Item position entries:
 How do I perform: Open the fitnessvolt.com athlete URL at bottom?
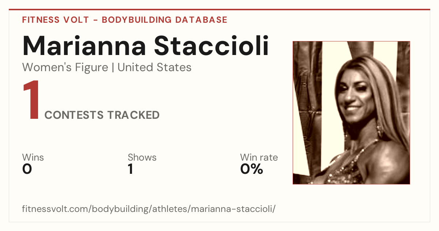coord(149,209)
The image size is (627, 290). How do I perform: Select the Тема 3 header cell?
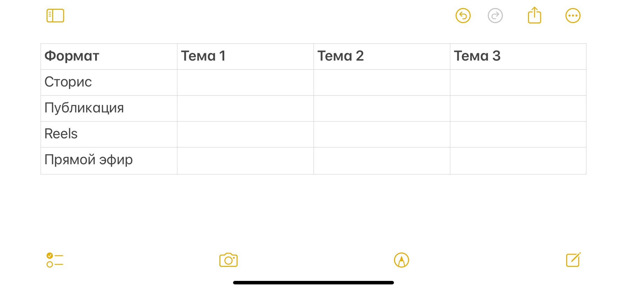(x=518, y=56)
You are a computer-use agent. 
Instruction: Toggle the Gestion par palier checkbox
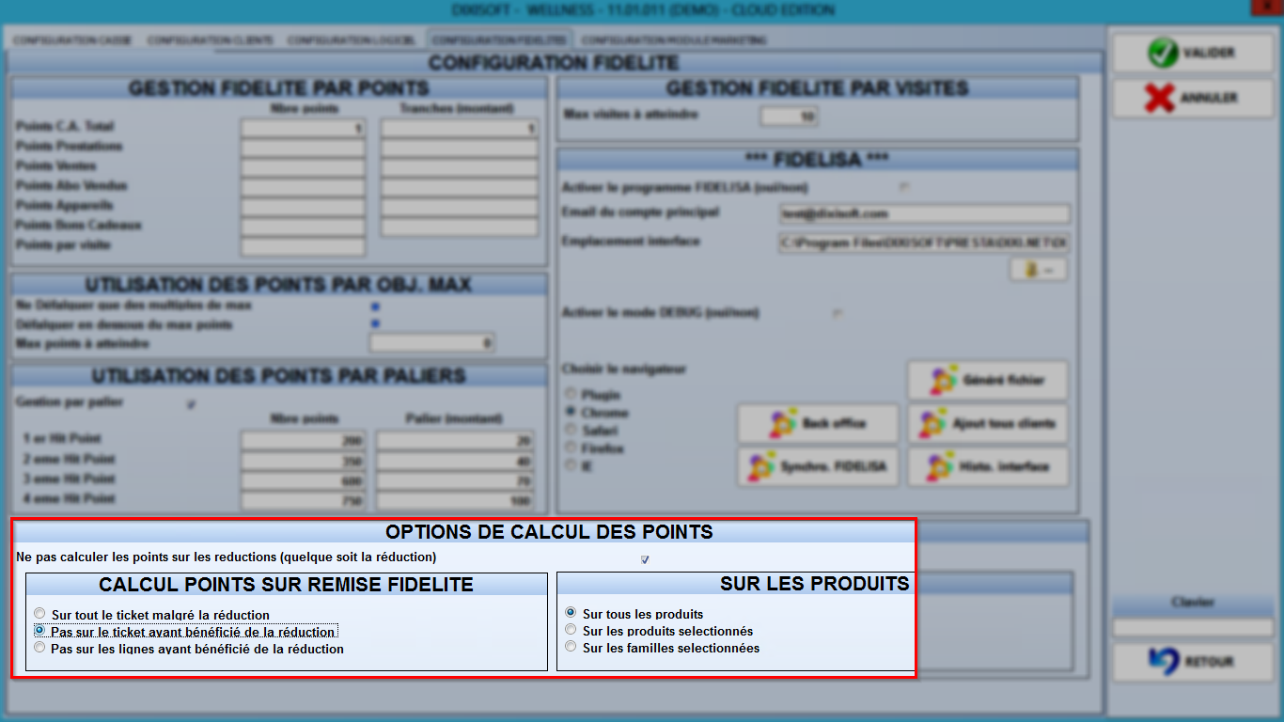click(x=192, y=404)
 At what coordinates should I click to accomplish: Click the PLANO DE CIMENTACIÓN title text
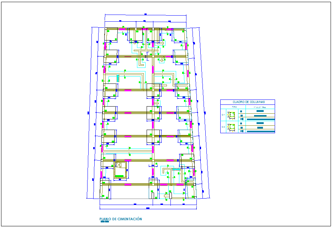121,218
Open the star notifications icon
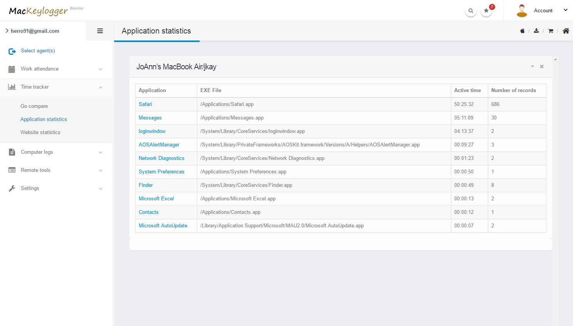This screenshot has width=573, height=326. click(x=486, y=11)
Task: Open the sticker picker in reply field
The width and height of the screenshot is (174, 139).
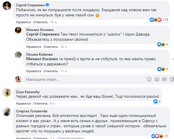Action: coord(171,79)
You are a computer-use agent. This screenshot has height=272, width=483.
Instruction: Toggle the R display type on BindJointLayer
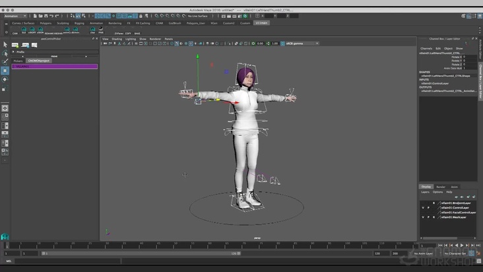(434, 203)
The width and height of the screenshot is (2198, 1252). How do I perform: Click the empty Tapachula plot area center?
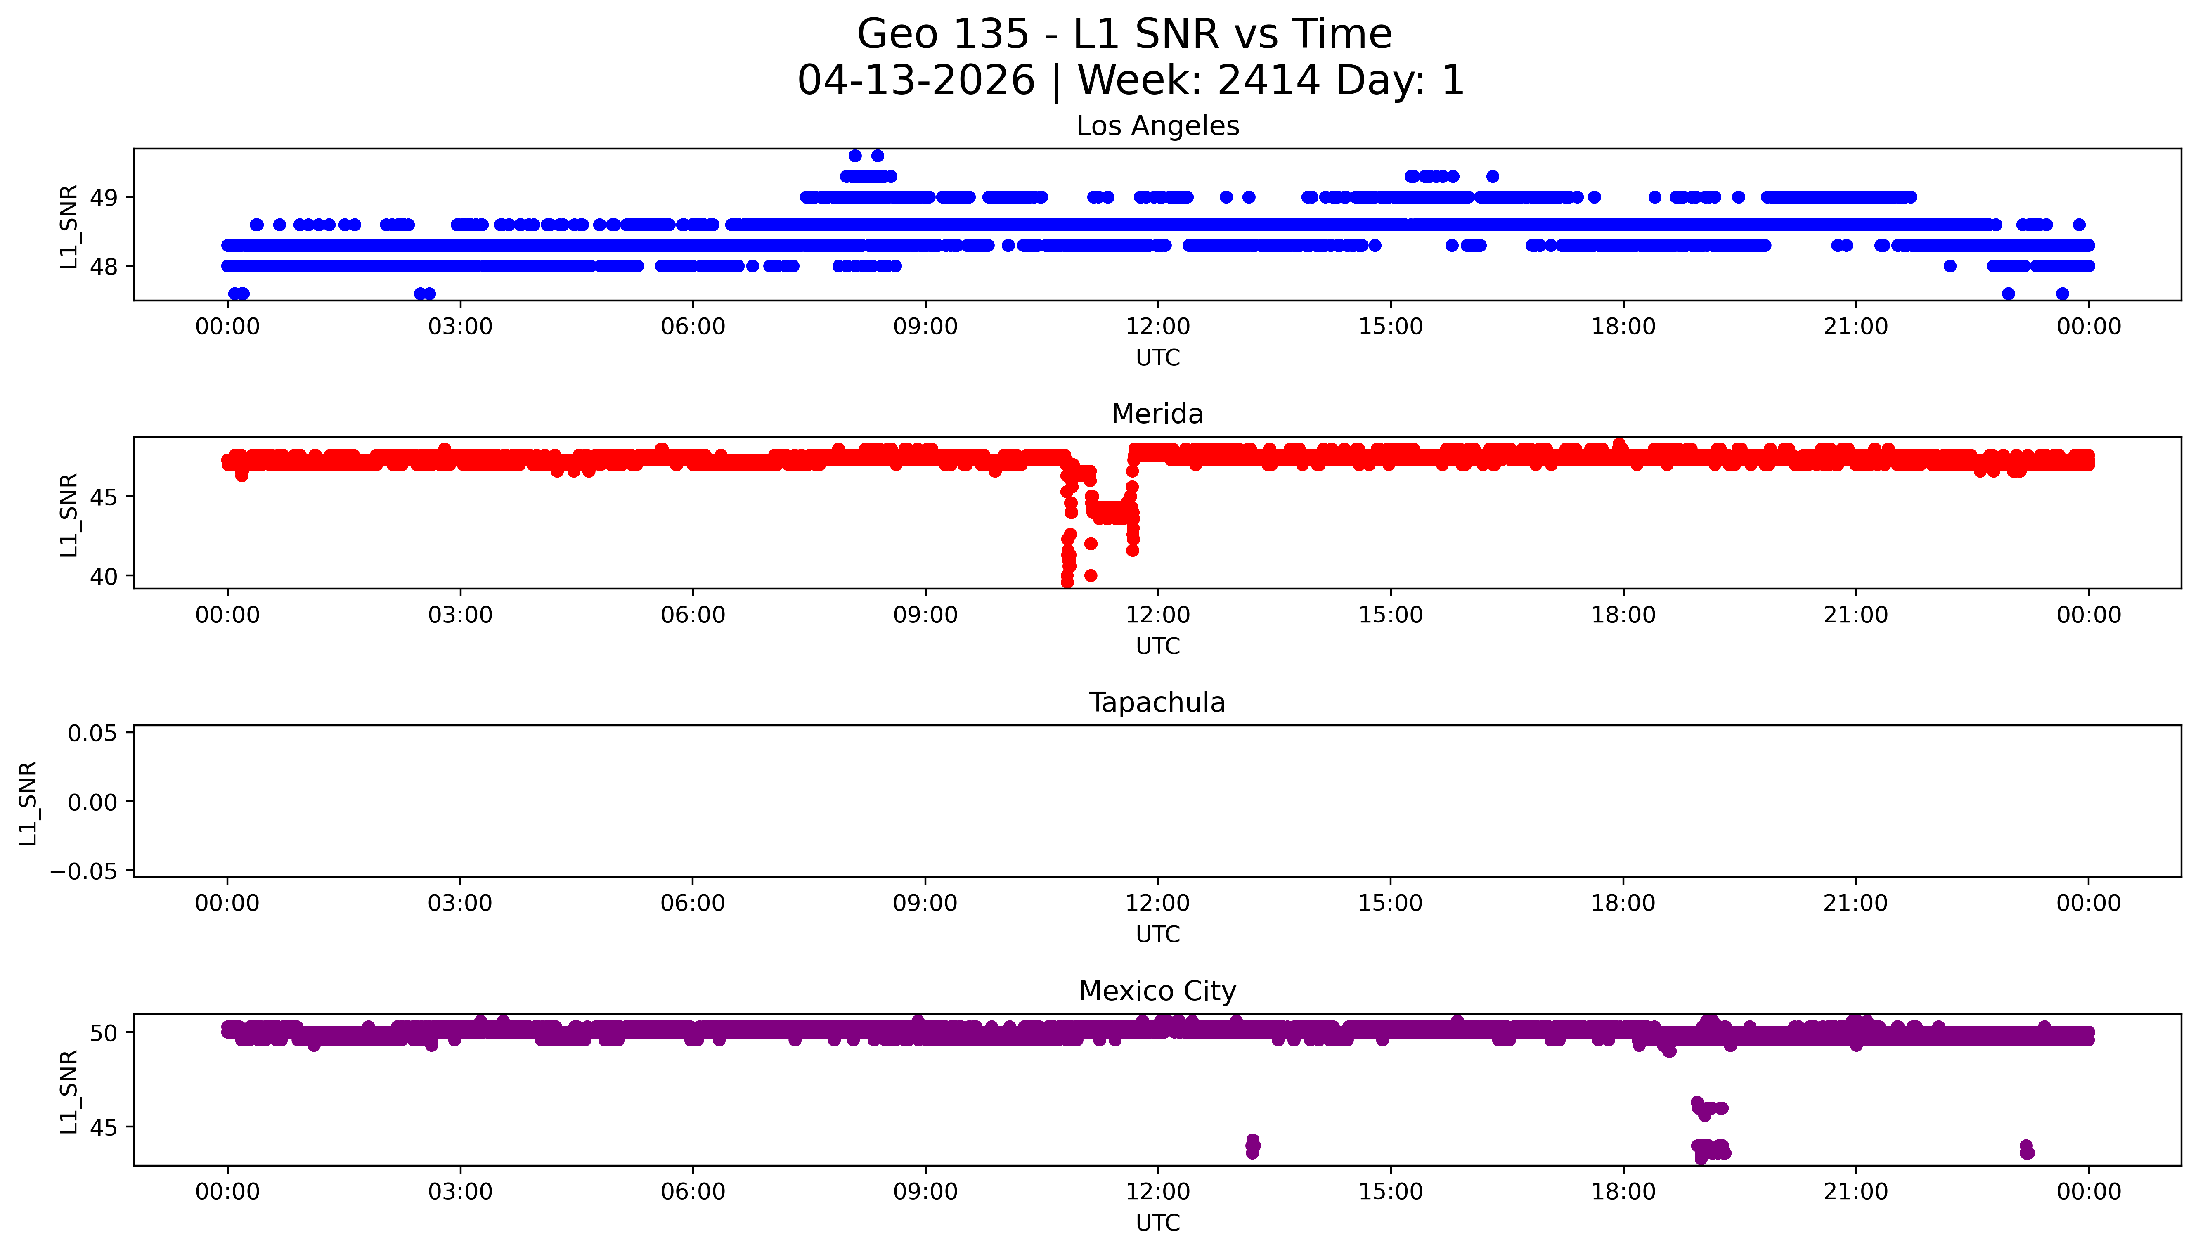1157,801
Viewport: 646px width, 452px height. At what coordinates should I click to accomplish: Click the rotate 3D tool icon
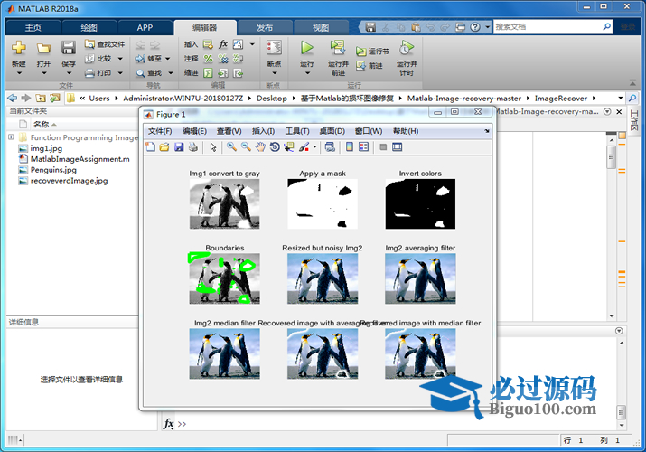275,146
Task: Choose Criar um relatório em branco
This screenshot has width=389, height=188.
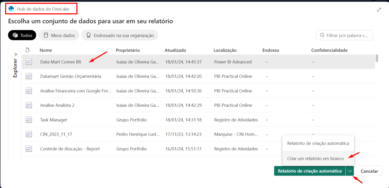Action: click(315, 158)
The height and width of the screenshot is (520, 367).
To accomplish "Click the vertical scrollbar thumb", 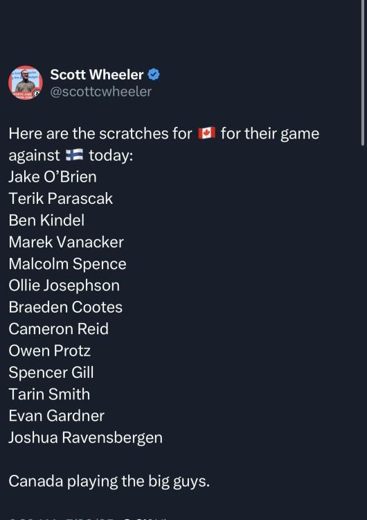I will click(x=364, y=73).
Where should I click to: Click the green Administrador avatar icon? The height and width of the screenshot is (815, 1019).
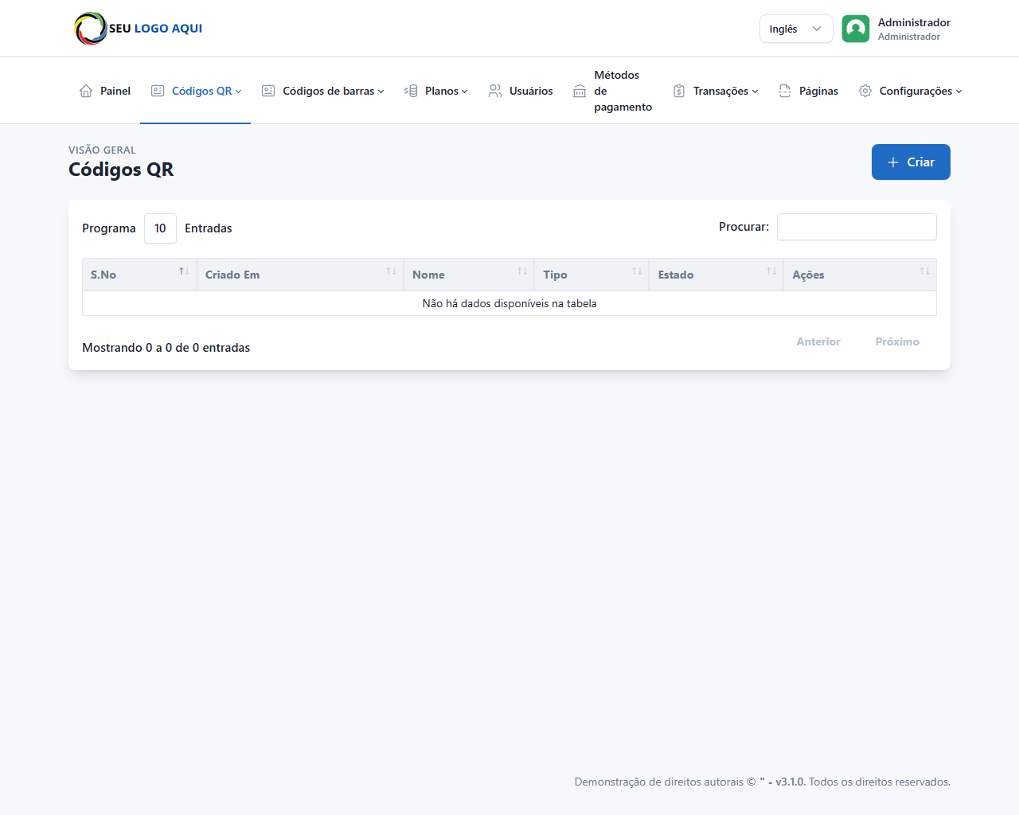pyautogui.click(x=856, y=29)
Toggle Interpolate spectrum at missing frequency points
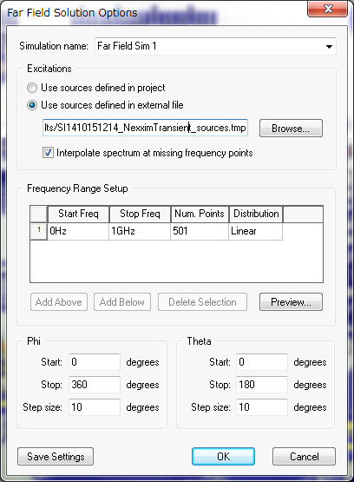 point(48,153)
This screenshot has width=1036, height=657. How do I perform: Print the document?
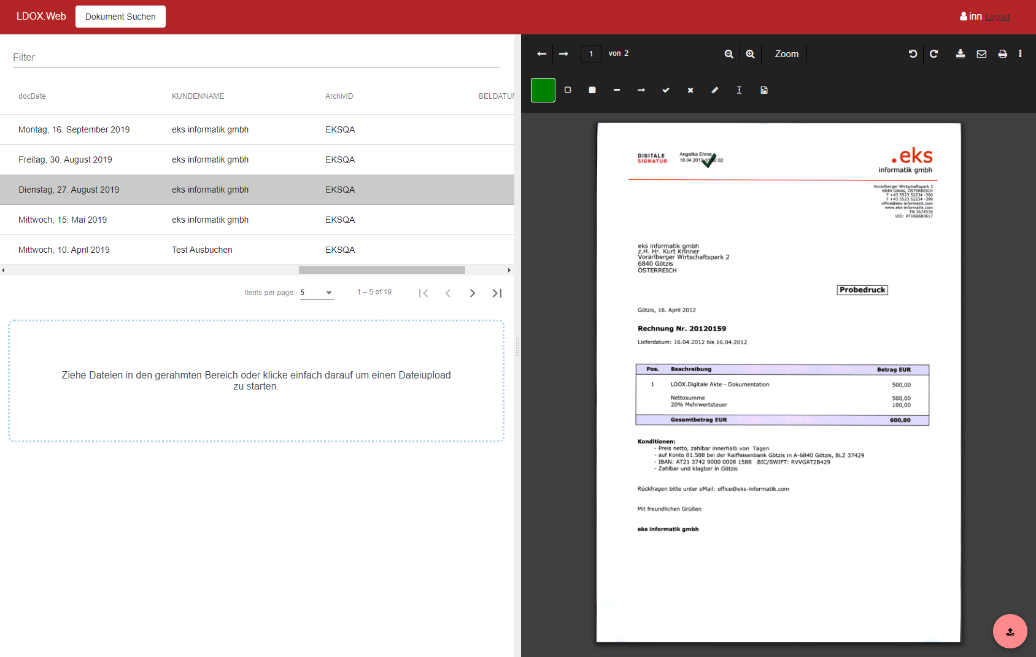pos(1002,54)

• Short task:
Copy the material word for word, from the line containing "The image size" through the line containing "Action: click(315, 158)", both included. Omit the pictures.

• Written solution:
The image size is (627, 290). How do I perform: Select the Тема 3 header cell?
(x=518, y=56)
You are a computer-use agent. 
Instruction: Toggle the Gestion par palier checkbox
click(x=192, y=404)
 At what coordinates should I click to accomplish: Click the PLANO DE CIMENTACIÓN title text
121,218
Open the star notifications icon
This screenshot has width=573, height=326. click(x=486, y=11)
Task: Open the sticker picker in reply field
The width and height of the screenshot is (174, 139).
Action: coord(171,79)
You are a computer-use agent. This screenshot has height=272, width=483.
Instruction: Toggle the R display type on BindJointLayer
(434, 203)
The width and height of the screenshot is (2198, 1252). How do I perform: Click the empty Tapachula plot area center?
1157,801
Viewport: 646px width, 452px height. At what coordinates should I click to accomplish: Click the rotate 3D tool icon
275,146
Task: Choose Criar um relatório em branco
This screenshot has width=389, height=188.
Action: click(315, 158)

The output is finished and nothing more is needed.